── Records for the task

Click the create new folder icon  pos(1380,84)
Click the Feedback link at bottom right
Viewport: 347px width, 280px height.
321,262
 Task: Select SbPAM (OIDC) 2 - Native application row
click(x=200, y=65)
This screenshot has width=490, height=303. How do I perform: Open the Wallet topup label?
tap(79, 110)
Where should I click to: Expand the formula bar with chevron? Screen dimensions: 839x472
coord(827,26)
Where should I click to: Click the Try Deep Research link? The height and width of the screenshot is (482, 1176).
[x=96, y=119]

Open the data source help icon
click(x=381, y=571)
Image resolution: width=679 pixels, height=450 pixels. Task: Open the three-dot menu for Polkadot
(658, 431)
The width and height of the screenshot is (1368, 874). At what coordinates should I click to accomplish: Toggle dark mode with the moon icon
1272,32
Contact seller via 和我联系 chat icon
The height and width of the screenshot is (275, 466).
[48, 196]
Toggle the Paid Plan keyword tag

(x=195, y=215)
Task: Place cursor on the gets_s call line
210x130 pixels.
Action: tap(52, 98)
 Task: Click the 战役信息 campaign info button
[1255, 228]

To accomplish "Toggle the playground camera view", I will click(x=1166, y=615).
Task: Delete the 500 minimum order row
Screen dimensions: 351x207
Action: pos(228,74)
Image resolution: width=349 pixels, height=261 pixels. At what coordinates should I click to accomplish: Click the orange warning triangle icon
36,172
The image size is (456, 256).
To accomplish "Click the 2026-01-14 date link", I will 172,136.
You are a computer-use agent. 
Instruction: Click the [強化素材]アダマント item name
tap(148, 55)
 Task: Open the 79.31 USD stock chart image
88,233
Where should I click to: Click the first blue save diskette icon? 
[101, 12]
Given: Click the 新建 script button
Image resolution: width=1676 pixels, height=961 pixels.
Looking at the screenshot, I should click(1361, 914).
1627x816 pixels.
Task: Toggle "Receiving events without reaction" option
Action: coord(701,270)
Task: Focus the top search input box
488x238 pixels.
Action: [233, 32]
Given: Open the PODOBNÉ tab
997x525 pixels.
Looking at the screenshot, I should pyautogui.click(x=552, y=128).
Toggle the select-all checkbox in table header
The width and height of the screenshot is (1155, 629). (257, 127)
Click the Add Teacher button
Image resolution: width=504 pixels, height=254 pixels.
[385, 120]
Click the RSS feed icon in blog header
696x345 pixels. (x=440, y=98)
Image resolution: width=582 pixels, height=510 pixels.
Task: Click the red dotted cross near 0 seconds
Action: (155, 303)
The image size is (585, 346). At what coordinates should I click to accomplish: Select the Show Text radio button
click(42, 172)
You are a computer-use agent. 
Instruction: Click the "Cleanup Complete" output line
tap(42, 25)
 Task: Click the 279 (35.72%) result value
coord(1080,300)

────

(Task to complete): Count the rows above that contain the string "line", treating uppercase and lowercase as different. Give only the number.

(Correct answer): 2